Estufa de Esterilização e o
Calor Seco Oxidativo
Diferente da autoclave, que usa a hidratação para destruir microrganismos, a estufa de esterilização emprega o calor seco como agente letal, operando por um mecanismo de oxidação lenta e fulminante. Este equipamento é uma câmara metálica isolada termicamente com lã de rocha, cujo interior é varrido por ar quente circulante, impulsionado por um ventilador interno para evitar a estratificação térmica. As temperaturas de trabalho, tipicamente 160°C ou 180°C, são muito superiores às da autoclave, e o tempo de exposição é igualmente dilatado, geralmente uma hora, podendo chegar a duas horas para volumes maiores. A esterilização ocorre não por coagulação, mas pela incineração oxidativa: o calor intenso transfere energia para os átomos, rompendo ligações covalentes e carbonizando a matéria orgânica.

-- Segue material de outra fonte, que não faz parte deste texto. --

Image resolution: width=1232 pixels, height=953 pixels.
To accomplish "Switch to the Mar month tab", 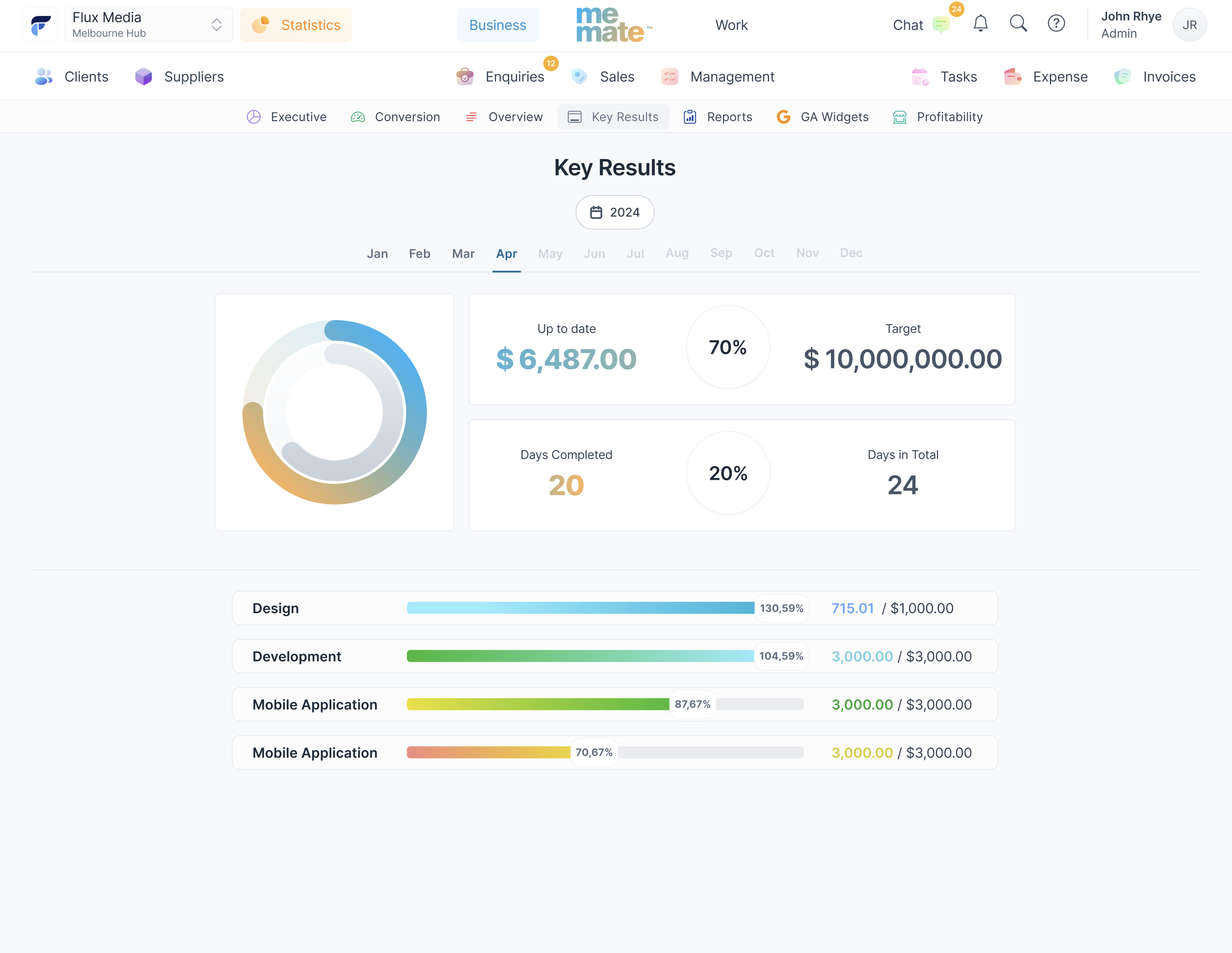I will 463,254.
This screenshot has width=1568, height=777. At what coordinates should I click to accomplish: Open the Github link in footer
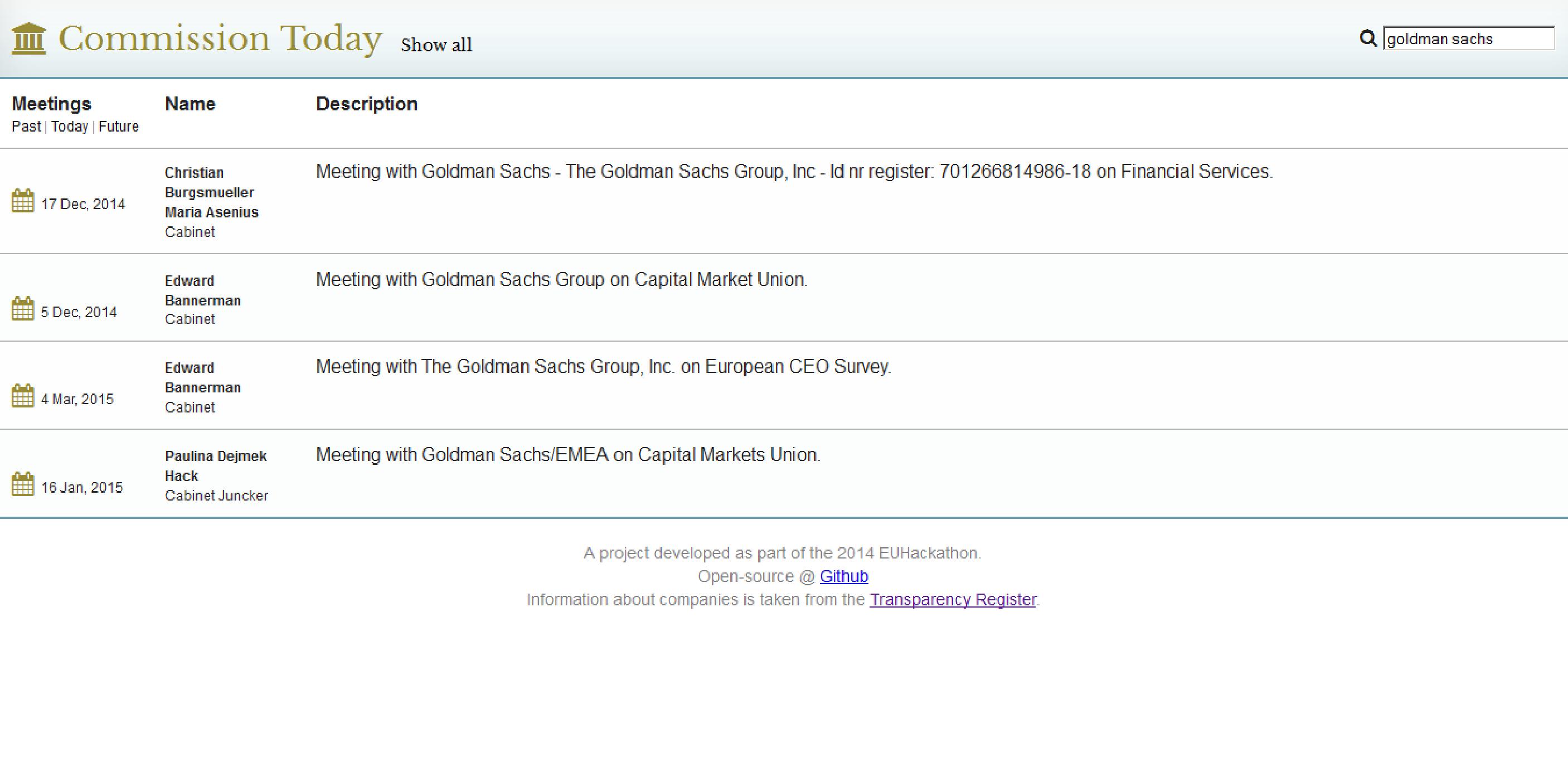[844, 576]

A estufa é o domínio dos materiais que não podem ser molhados. Vidrarias volumétricas, como balões e pipetas, ao saírem da autoclave úmida, estariam com gotículas que alterariam a calibração ao secar. No calor seco, elas emergem estéreis e prontas para uso imediato. Óleos minerais, vaselinas e pós insolúveis, impermeáveis ao vapor, são tornados apirogênicos nessa fornalha laboratorial. Frascos âmbar e espátulas de metal, envoltos em papel Kraft ou estojos metálicos, recebem fitas indicadoras que mudam de cor ao atingir o ponto de calor seco letal. A operação exige paciência: a rampa de aquecimento é lenta, e a abertura da porta antes do resfriamento total pode causar choque térmico, trincando o vidro. A estufa de esterilização representa a via seca do controle microbiológico, uma câmara onde a vida se desfaz não por ebulição, mas por dessecação e combustão silenciosa dos compostos de carbono.